If you’ve ever seen Oscar Wilde’s “The Importance of Being Earnest” performed, you know what a mouthful the script is — chock full of fast-moving banter and expertly set up quips that keep the audience laughing from its first moments to the final curtain.
Now imagine being an actor needing to deliver those lines with food in your mouth in pretty much every scene. Daniel Fredrick, who plays the witty and lovable Algernon “Algy” Moncrieff in the Walnut Street Theatre production, knows this challenge all too well. His character has an insatiable appetite for pleasure and for any snack within arm’s reach — cucumber sandwiches and tea-time muffins in particular. And yes, he’s really eating up there.
“The dialogue is pretty unforgiving. You can’t really afford a mistake. Eating while I’m doing that makes my margin for error even thinner,” says Fredrick. “I ask that the sandwiches be made as small as possible so I can get them down quickly.”
The actor somehow makes the feat look like a breeze, bringing Algernon to life with all his dandy panache and sharp-shooting vocal delivery, a far cry from Fredrick’s first time onstage as a kid.
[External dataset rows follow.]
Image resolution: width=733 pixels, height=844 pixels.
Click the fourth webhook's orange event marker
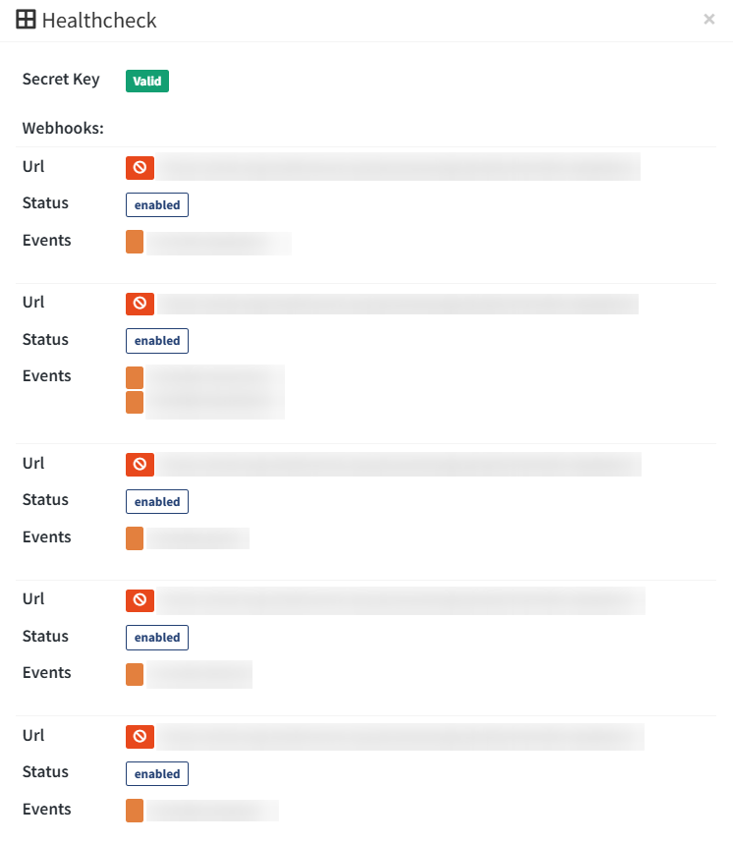pos(135,674)
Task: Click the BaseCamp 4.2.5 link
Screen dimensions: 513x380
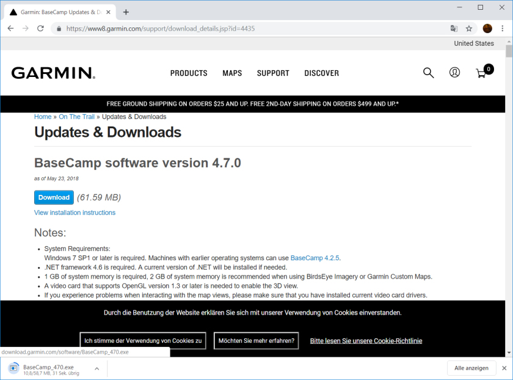Action: tap(315, 258)
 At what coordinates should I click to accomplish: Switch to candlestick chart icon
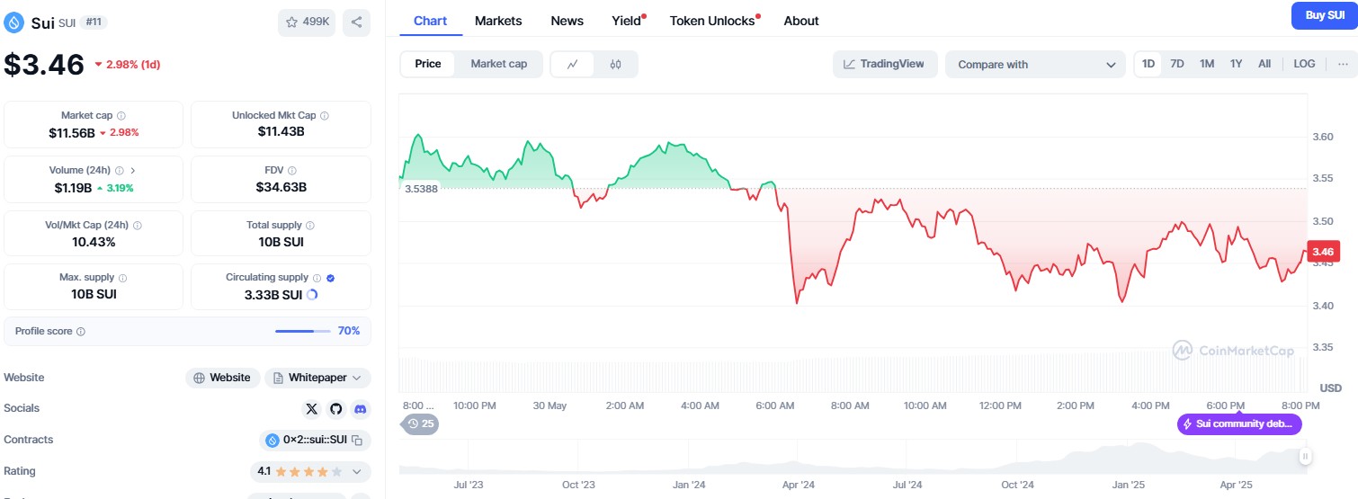pos(615,64)
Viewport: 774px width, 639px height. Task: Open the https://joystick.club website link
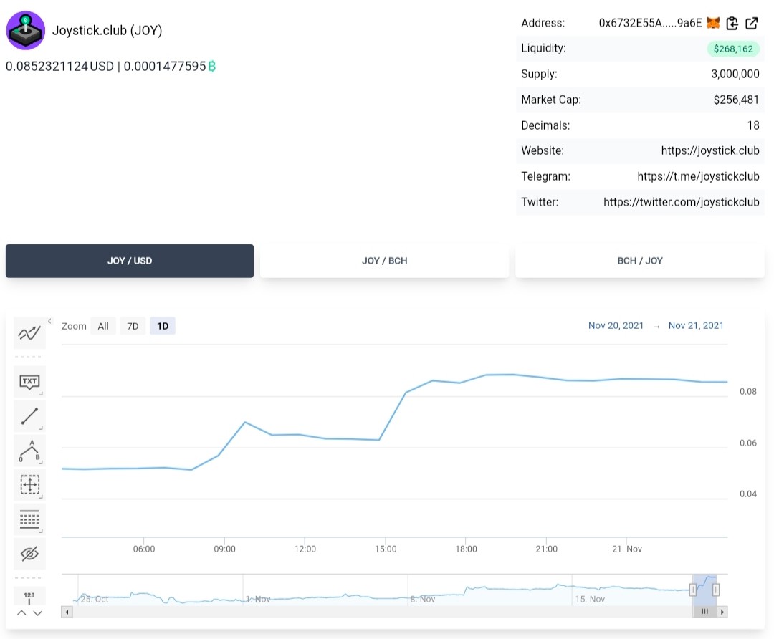click(710, 150)
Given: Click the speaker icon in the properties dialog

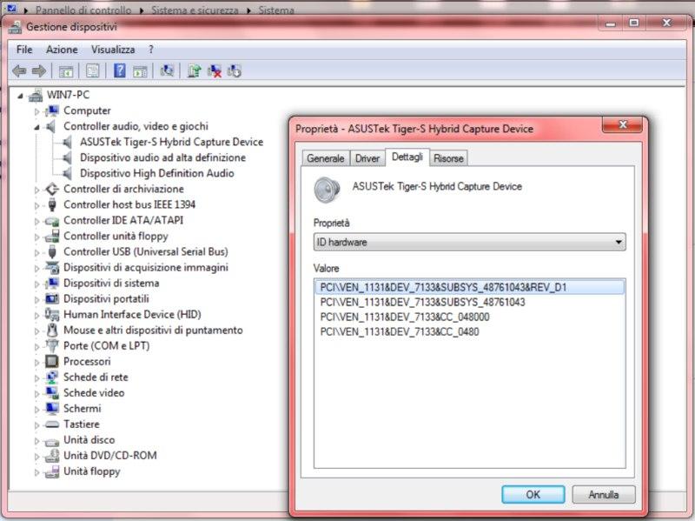Looking at the screenshot, I should 328,189.
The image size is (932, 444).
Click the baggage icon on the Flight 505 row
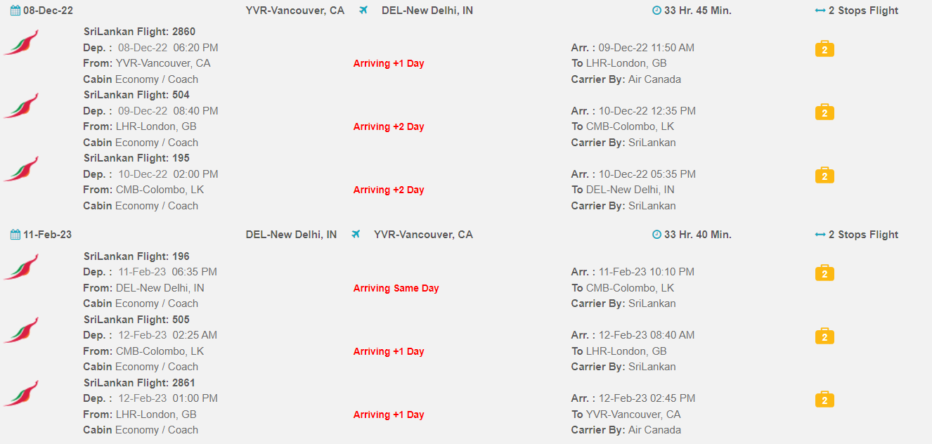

“The first play I ever did was an Earth Day play in 5th grade and I very specifically did not want a line,” he remembers. “I didn’t want to have to say anything. But then one of the kids got sick and I had to learn his line and I completely blanked in front of everybody. I was like, ‘I’m never going to do that again.’”
After a change of scenery the following year, however, his attitude towards acting did a 180.
“We moved to New York and I went to this really incredible private school. My parents took us to see a lot of theatre. I don’t know if it was seeing plays there [that inspired me]. I don’t know if it was kind of being in a different school environment. But something switched, and I did another play in 6th grade. And from there on I just really, really loved it.”
These days, Fredrick calls Philadelphia home, living with his wife, who is also an actor. When they’re not working, bike riding in the city, exploring East Passyunk’s restaurant scene and hitting up farmers markets are just a few of their favorite Philly pastimes.
“It’s a really nice place to live. It’s the kind of place where I don’t have to do something else [to make money.] I can afford to just do the play,” he reveals. “Most of the time, artists have their job and then need to do something else to survive. The fact that we don’t have to do that — I feel really fortunate. Philly is a place where that’s accessible to us.”
“The Importance of Being Earnest” runs through April 30 at The Walnut Street Theatre.